# Extract start
I'm new to this site and I decided to write a post here because I need urget help.. It's probably a long read but for those that took time to listen to me, I really appreciate it. Also I kind of needed to go through my previous realtionship just so you could understand the full scale of what im going through.. I'm in so much pain and I really need some one to help

 

...Ok so it all started with my first relationship when I was 14, I meet this guy called Ryan who was in my group of friends and I liked him for ages before we got together. When we finally did I was over the moon, 2 months into the relationship we had our first kiss and then 2 days after that I woke up in the morning with major axiety about weather or not I really did love him (I know i was only 14, but then i thought you had to be in love with someone from the very start to ever consider being with them) and I couldnt sleep or eat properly for a week, I was so drained.. it was like my life had been sucked out of my body... I was to scared to tell him or anyone for that matter so I left it and the pain finally subsided...

Even though the pain went it was always in the back of my mind weather or not I really loved him...

I finally ended it about a year later because I knew that it was never going to last and the anxieties came back every few months and I just couldnt deal with it again

 

When the realtionship ended the anxiety and the doubt left me and I slowly moved on..

 

Three years went by and I was invited to one of my friends parties.. I was on the lookout for a new guy and I did meet one, his name is Dan and I had feelings for him straight away.. he just seemed so amazing and everything I ever wanted.. he is also really good friends with my best friend Mat who has has had feelings for me for a very very long time...

 

After the party I tried my best to keep in contact with Dan because I really wanted to be a part of his life... the best I could do was msn and facebook but it was better then nothing..
# Extract end
# Record set start
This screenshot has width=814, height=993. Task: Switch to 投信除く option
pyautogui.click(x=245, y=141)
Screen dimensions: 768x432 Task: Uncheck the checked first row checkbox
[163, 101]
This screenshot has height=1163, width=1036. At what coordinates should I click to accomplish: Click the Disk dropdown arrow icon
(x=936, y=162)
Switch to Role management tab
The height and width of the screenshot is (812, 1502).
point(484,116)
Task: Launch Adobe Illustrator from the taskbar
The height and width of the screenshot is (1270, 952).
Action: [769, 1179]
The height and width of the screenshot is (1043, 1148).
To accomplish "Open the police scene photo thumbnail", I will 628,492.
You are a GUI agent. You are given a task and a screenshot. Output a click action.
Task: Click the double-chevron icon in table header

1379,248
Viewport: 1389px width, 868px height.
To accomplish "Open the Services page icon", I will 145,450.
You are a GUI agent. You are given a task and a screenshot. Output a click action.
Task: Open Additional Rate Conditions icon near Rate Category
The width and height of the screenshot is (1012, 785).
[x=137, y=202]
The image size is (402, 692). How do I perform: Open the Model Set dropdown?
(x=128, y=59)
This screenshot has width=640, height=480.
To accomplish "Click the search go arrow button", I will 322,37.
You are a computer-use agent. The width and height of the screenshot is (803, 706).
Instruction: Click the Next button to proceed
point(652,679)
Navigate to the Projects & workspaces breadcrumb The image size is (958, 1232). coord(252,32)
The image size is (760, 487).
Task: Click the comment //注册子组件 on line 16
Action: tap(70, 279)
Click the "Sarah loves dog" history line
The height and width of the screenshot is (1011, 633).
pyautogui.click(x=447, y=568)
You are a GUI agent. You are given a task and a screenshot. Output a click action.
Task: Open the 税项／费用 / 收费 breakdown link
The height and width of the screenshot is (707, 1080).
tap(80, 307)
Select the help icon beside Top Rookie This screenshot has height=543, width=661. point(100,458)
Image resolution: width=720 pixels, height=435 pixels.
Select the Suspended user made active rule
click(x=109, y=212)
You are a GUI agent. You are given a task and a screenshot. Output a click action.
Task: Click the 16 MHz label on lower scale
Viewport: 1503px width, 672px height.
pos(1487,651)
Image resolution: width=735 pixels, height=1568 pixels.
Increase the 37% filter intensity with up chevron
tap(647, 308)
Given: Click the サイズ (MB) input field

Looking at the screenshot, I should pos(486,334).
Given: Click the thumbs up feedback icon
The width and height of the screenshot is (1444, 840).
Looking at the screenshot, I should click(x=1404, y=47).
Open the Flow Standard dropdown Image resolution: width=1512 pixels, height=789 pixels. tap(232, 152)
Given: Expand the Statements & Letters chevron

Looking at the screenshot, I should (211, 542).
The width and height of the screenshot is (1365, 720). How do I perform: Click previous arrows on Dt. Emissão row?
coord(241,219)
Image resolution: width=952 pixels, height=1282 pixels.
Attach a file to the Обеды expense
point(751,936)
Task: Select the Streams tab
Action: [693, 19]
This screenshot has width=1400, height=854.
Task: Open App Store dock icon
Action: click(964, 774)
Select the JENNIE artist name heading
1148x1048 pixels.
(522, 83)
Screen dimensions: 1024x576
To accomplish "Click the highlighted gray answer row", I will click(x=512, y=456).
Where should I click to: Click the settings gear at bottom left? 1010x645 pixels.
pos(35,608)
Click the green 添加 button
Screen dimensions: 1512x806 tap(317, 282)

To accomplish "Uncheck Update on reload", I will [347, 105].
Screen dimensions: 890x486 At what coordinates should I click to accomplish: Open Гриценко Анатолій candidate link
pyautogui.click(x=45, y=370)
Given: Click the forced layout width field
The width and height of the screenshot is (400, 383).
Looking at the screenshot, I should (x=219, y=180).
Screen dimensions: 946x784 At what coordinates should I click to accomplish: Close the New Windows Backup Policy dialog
# Record set end
Pick up the post about relationship anxiety after its last sentence and continue it.

he then got a girlfriend and I was shattered but I delt with it. I then started to hang out with him, his gilfriend and mat.. we went over to eachothers houses and it was good fun.. I mainly did it all for Dan I just wanted to see him.. I even kind of pretended I was intrested in Mat when he asked me out just so I could be invited to things they were doing...just so i could see Dan

 

Then one week ago I was on Facebook and I saw that dan had broken up with his girlfriend who he had been seeing for 1 year and he was shattered and I wanted to be there for him as best as I could..

 

We spoke for hours that night and then on the next day we spoke for hours.. he wasnt doing so well that night because he wasnt coping well with being alone so I offered to keep him company the next day.. It was this whole big thing because I had wanted this for so long.. I just wanted to be the one there for him and I wanted to make him smile...

 

When I went over to his house it was really great.. we spoke for hours and we were watching anime on his bed and then we started to get really close... we ended up having sex and it was amazing.. it didnt just feel like sex it felt like somthing more than that.. like we really connected...

 

Then the next day I got the horrible anxiety i got with my first relationship.. I cant sleep properly, i cant eat properly and my insides feel like they are wasiting away because I'm so exausted...I'm in so much pain and I cant bare it.. today my bones have even started to hurt alot and I just shake and shake untill it almost makes me sick..

It's kind of like me and Dan are in a relationship now, we aren't but it just feels that way because we can talk about absoultley anything with eachother now and Im going over to his place again this Sunday...

 

The reason I'm having this anxiety now is because I dont know how i feel about him but I dont get it because I've bent over backwards for over a year trying to get his attention.. And from the time between his break up to now has only been 6 days.. everything has happened so fast...

 

I really want to be with him and I love his company, he loves mine to and he tells me how beautiful i am and how he loves holding me tight..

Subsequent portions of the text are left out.